The hydrolytic mechanism of corrosion is hardly affected by self-irradiation. Hence, practically no change in corrosion behavior is expected when the dominant mechanism of corrosion is hydrolysis. This conclusion is confirmed by many experiments; for example, unaffected corrosion behavior has recently been found for a Pu-bearing borosilicate glass over a pH interval of 9 to 12 at 353 K to 361 K (80 °C to 88 °C). Leach tests of French SON68 glass in silica-saturated solutions showed that ion-exchange rates are increased after irradiation whereas hydrolysis remained unchanged. Similar effects were observed in irradiated phosphate glasses.
Summarizing the data available leads to the conclusion that the irradiation had a detectable and even significant impact in cases when corrosion occurred via diffusion-controlled ion exchange. These conditions are characterized by relatively low temperatures (≤323 K [50 °C]), low and medium pH (≤8), relatively high absorbed doses (≥6 106 Gy), and for diluted solutions over short corrosion times (t ≤ τ(T)). The most important consequences of irradiation in these cases were enhanced leaching rates and incongruency in glass corrosion.

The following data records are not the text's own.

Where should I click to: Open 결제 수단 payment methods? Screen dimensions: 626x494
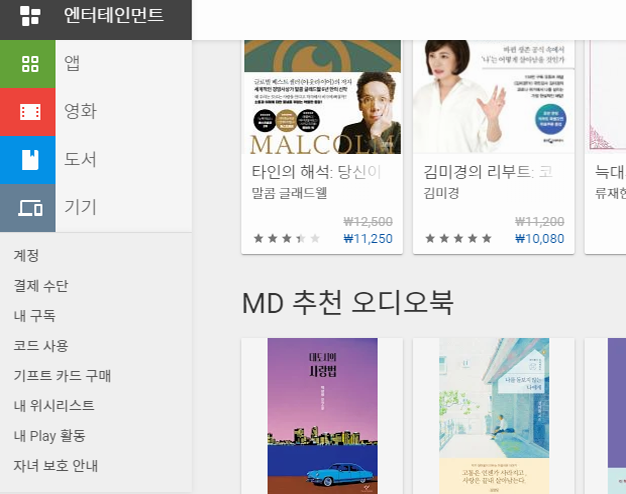click(41, 286)
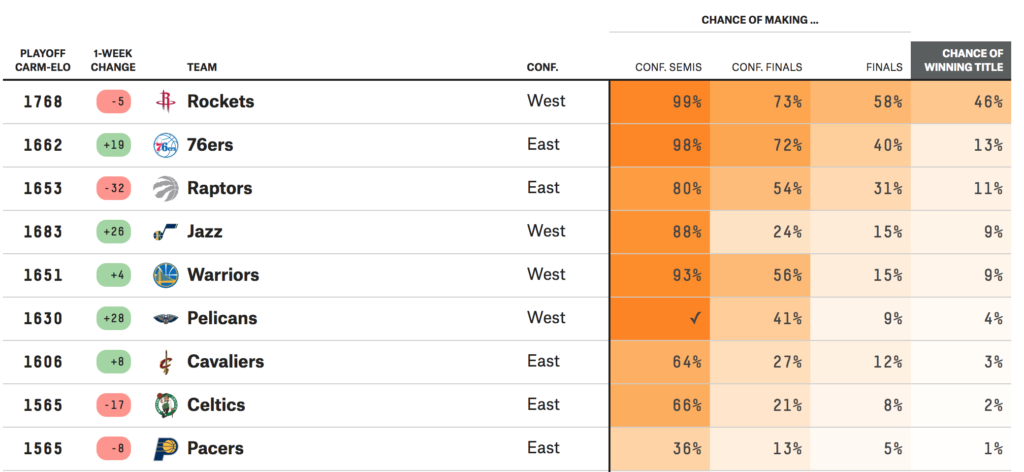Sort by Conf. Semis column header

point(668,68)
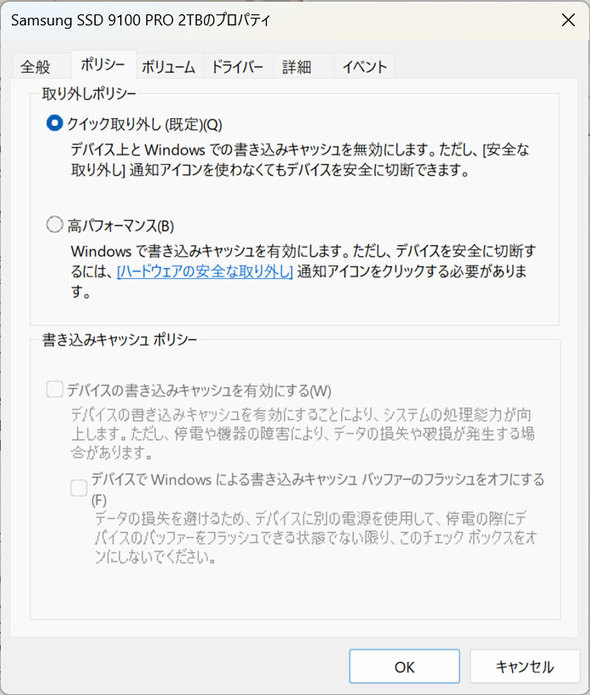Click the キャンセル button

(x=525, y=667)
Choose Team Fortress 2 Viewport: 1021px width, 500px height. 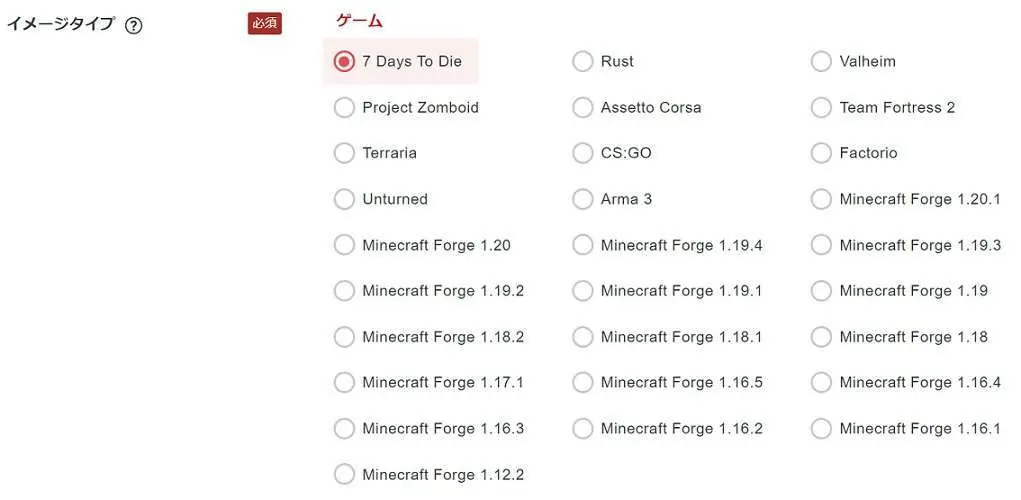pos(821,108)
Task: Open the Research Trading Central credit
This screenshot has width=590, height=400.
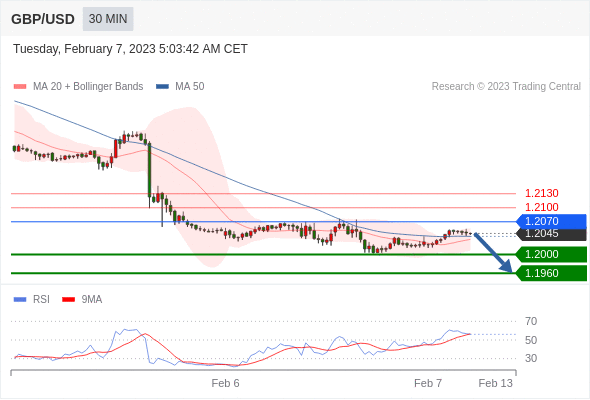Action: click(x=506, y=87)

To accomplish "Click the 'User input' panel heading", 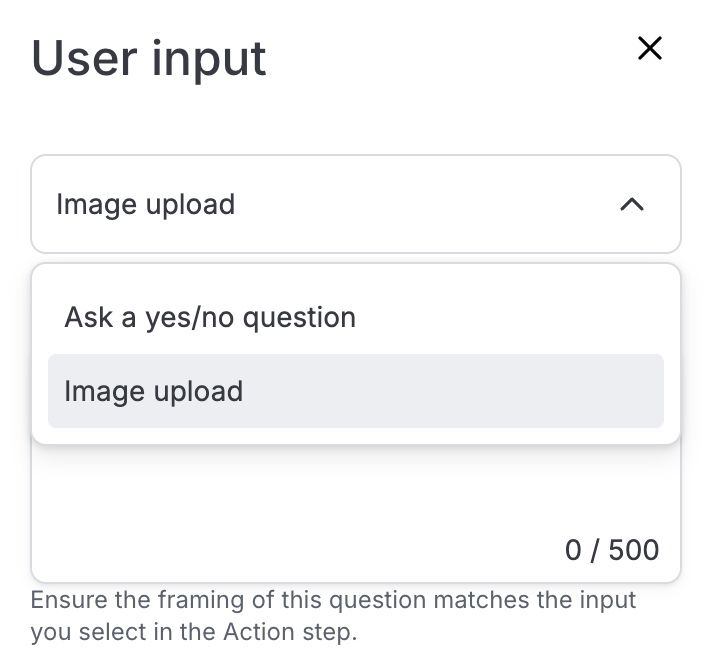I will pos(149,58).

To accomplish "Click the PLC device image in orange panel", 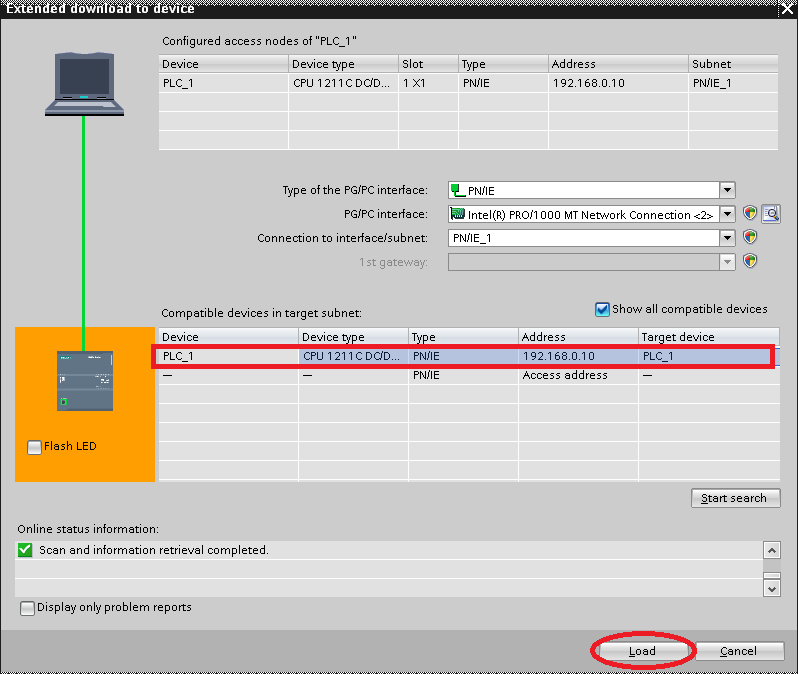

In contrast, when hydrolysis controls the glass corrosion, practically no differences were found in the corrosion behavior of nonirradiated and irradiated glasses. These conditions prevail at high temperatures (> 323 K [50 °C]) and high pH of contacting water (>9), as well as long corrosion times in dilute solutions (t ≥ 16τ(T)) when, because of cationic depletion of near surface glass layers, ion exchange reactions are diminished.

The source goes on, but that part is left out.